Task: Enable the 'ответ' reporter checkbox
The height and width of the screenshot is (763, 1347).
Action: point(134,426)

┄┄┄┄┄┄┄┄┄┄

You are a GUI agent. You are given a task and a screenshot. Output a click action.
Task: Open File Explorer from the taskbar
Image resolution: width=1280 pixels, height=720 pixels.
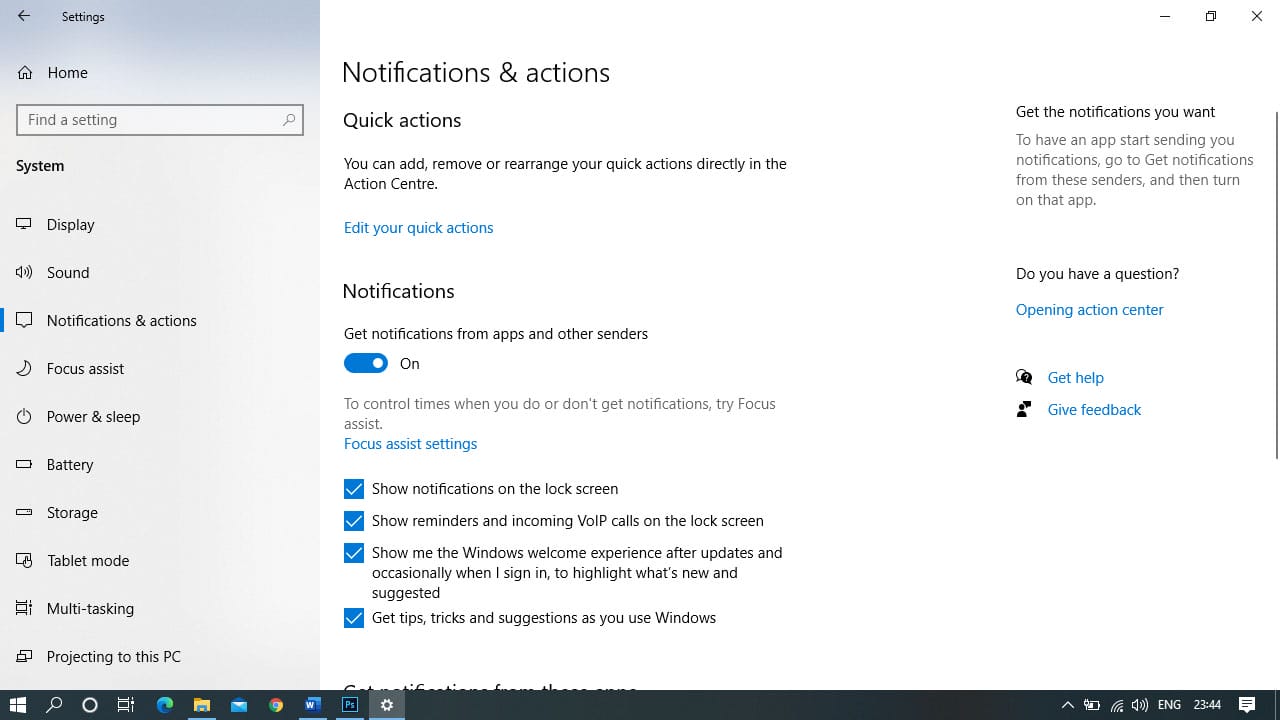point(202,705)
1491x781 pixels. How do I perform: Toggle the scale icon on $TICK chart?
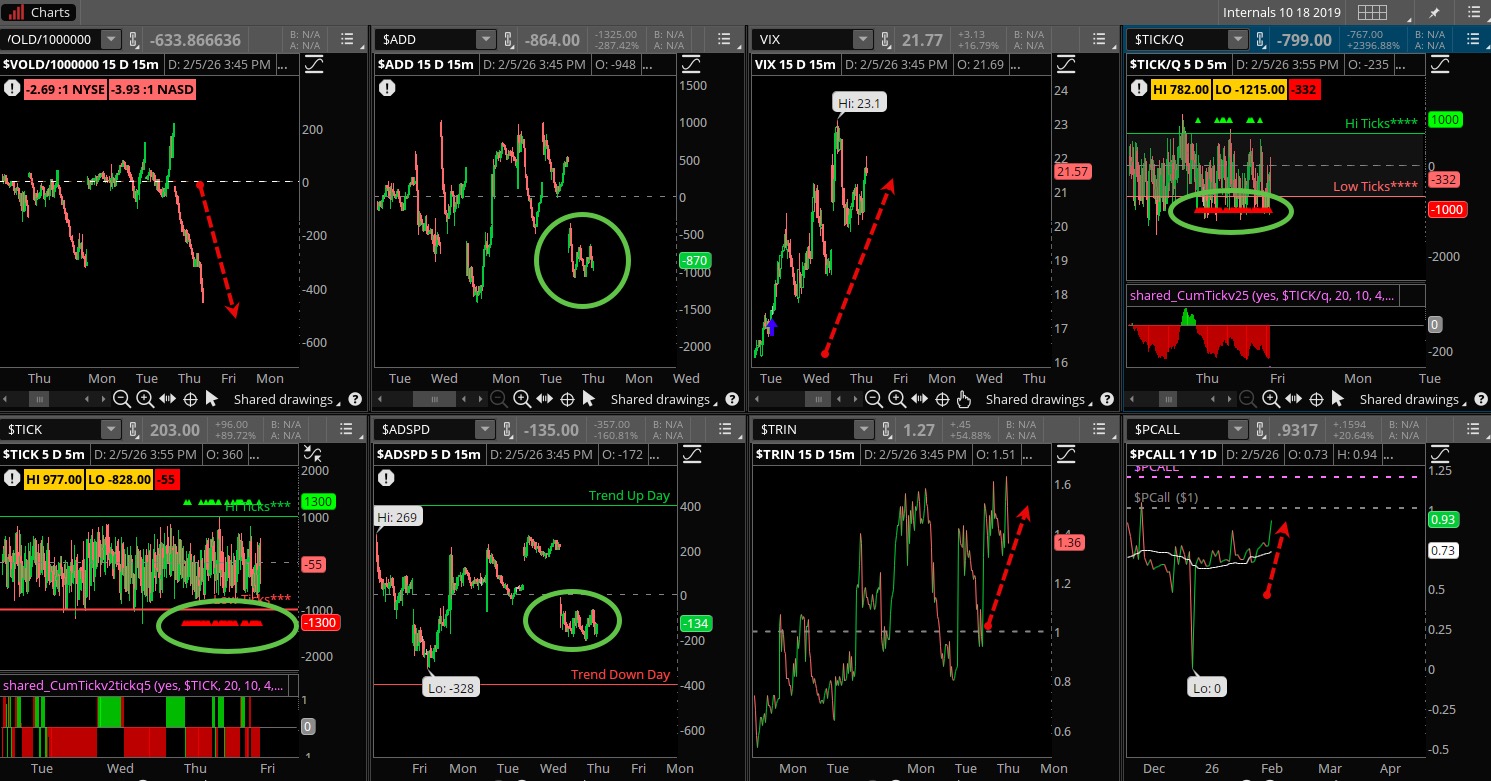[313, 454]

┄┄┄┄┄┄┄┄┄┄

▶ [TASK STATEMENT]
Copy out the entries from the line containing "Task: Enable the 'ответ' reporter checkbox" down through the line containing "Action: point(134,426)", including both of those lines.

▶ [EXERCISE RESPONSE]
Task: Enable the 'ответ' reporter checkbox
The height and width of the screenshot is (763, 1347).
Action: point(134,426)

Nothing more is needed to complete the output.